◆ Given text ◆
----------------

Victor Hugo in Bourscheid

Victor Hugo and the ruin of Bourscheid

Victor Hugo, the godfather of the Romantic Movement, introduced the Luxemburg town of Vianden into French literature. He also mentioned the castle, an immense ruin in the hills, in his writing. Of all the castles he knew, he loved Bourscheid Castle the best. To get a good look at it, he twice made his way to the castle by an almost impassable route from the banks of the river Ur. He wrote about it in his Carnets, to chronicle its most beautiful aspects. After all, those writings would last longer than his memories.

The melancholy of romance

Our old castles fascinated the poet. They reminded him of past times. “The castle dates from the eleventh century to the fifteenth,” he wrote. Its mediaeval architecture, which was unappreciated in the Renaissance, came back into favour in the Romantic period. During the Middle Ages, people had reduced these monuments to ruins. They were highly valued during the Romantic period, however. The writers Diderot and Chateaubriand applauded the beauty of these dilapidated castles. As followers of the Romantic Movement, they sought happiness in sad things, in melancholy.

Travelling with a guidebook

Victor Hugo first learned of the Bourscheid Castle in Sur Les Ardennes. The Belgian Victor Joly wrote the book and the Dutchman Martinus Kuytenbrouwer provided the illustrations. Joly – a writer and journalist – had a good reputation in Brussels. He met Victor Hugo after his flight to Brussels in 1851, during Napoleon III’s coup. The first volume of Joly’s work was published in 1854 and the second in 1857. Joly sent the book to Victor Hugo, who often quoted from it. When Hugo first visited the Grand Duchy of Luxemburg in 1862, the guide to the Ardennes went with him. The guide dedicated a hundred pages to the Grand Duchy of Luxemburg. When Hugo was in Vianden on 7 August, he wrote a letter to Joly, saying, “I am in the Ardennes, I am here with you, I am reading your book”.

----------------

Text and element pointing entries
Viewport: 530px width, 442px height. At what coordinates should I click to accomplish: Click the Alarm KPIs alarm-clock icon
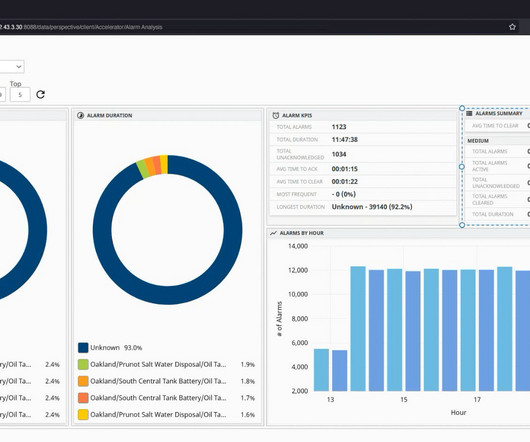point(276,116)
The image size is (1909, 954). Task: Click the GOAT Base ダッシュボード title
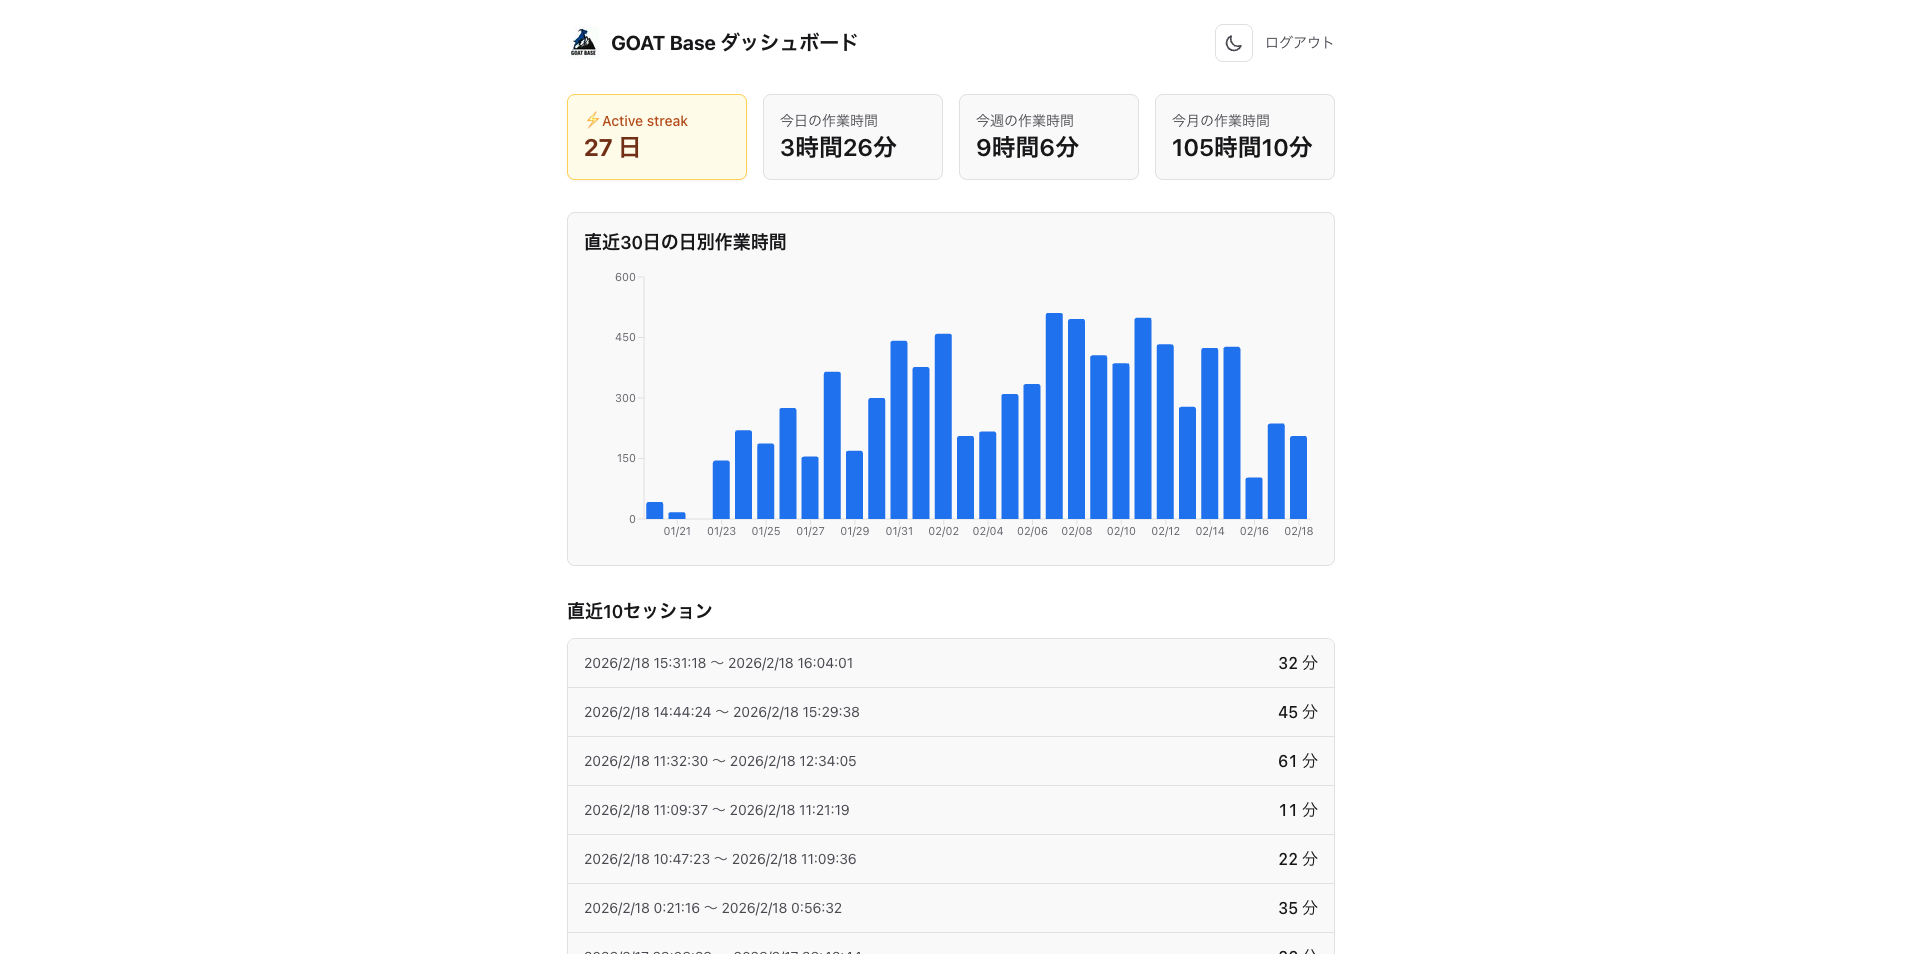click(734, 42)
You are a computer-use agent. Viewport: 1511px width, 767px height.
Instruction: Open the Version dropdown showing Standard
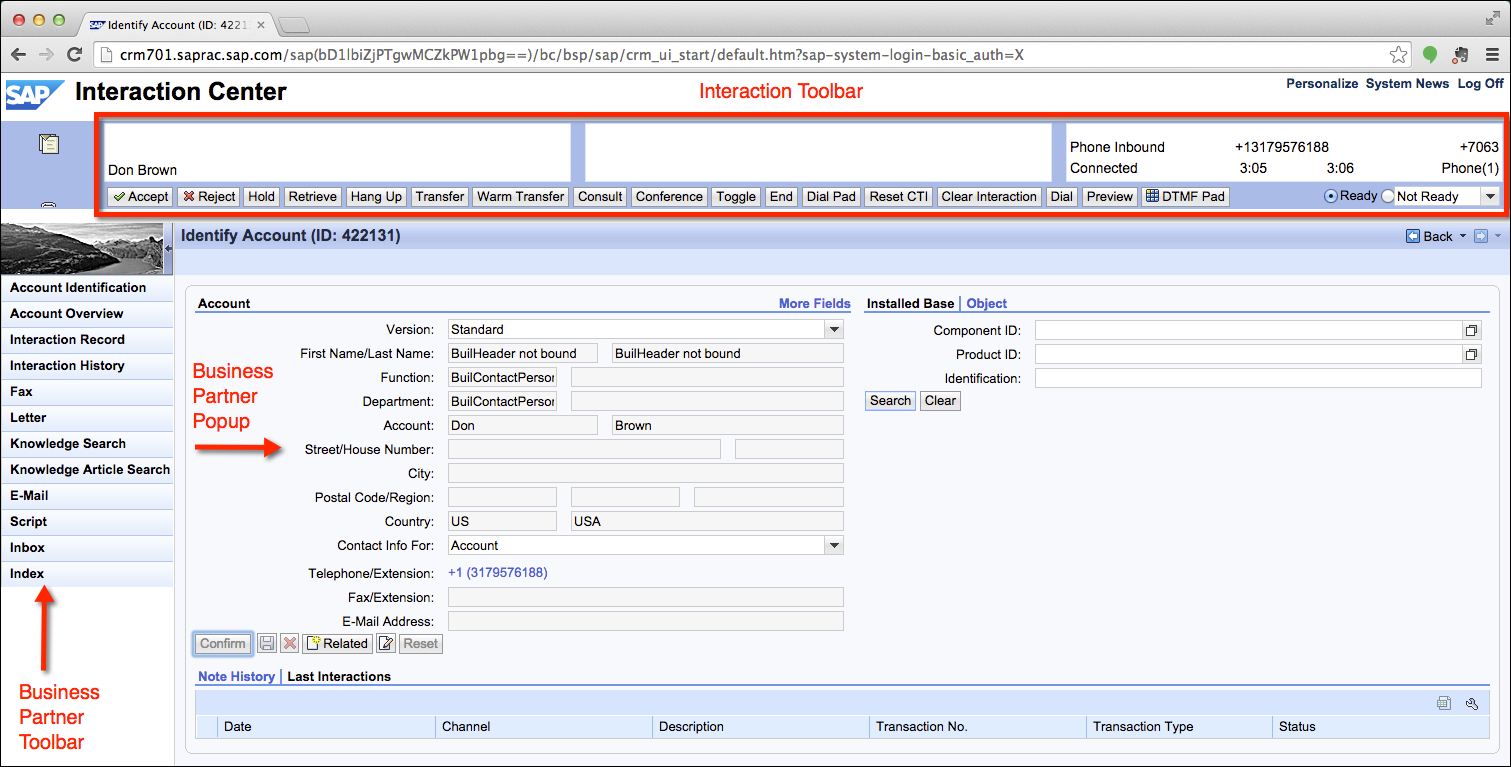tap(834, 330)
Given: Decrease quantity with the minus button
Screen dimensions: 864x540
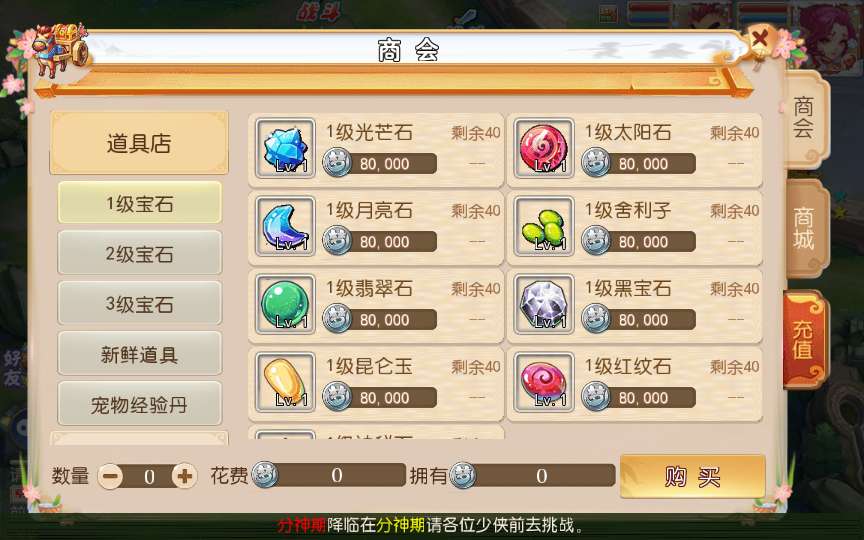Looking at the screenshot, I should click(111, 476).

----------------

◆ Problems to solve ◆
1 > Condense the paragraph of the Victor Hugo in Bourscheid page that begins "Victor Hugo first learned of the Bourscheid Castle" into a bulleted list that keeps its main facts.
2 > In the entries, swap "Standard" for "Premium" in the lines starting with the line with "The image size" and going on through the line with "tap(834, 330)". Leave everything else unchanged, give only those lines, and omit the pictures.

◆ Problem solutions ◆
1 >
- Hugo first learned of Bourscheid Castle in Sur Les Ardennes, written by the Belgian Victor Joly and illustrated by the Dutchman Martinus Kuytenbrouwer.
- Joly, a writer and journalist, had a good reputation in Brussels and met Hugo there in 1851, during Napoleon III's coup.
- The work's first volume appeared in 1854 and its second in 1857.
- Joly sent the book to Hugo, who often quoted from it.
- The guide devoted a hundred pages to the Grand Duchy of Luxemburg and went with Hugo on his first visit there in 1862.
- From Vianden on 7 August, Hugo wrote to Joly: "I am in the Ardennes, I am here with you, I am reading your book".

2 >
The image size is (1909, 954). Task: Click the GOAT Base ダッシュボード title
click(734, 42)
You are a computer-use agent. Viewport: 1511px width, 767px height.
Instruction: Open the Version dropdown showing Premium
tap(834, 330)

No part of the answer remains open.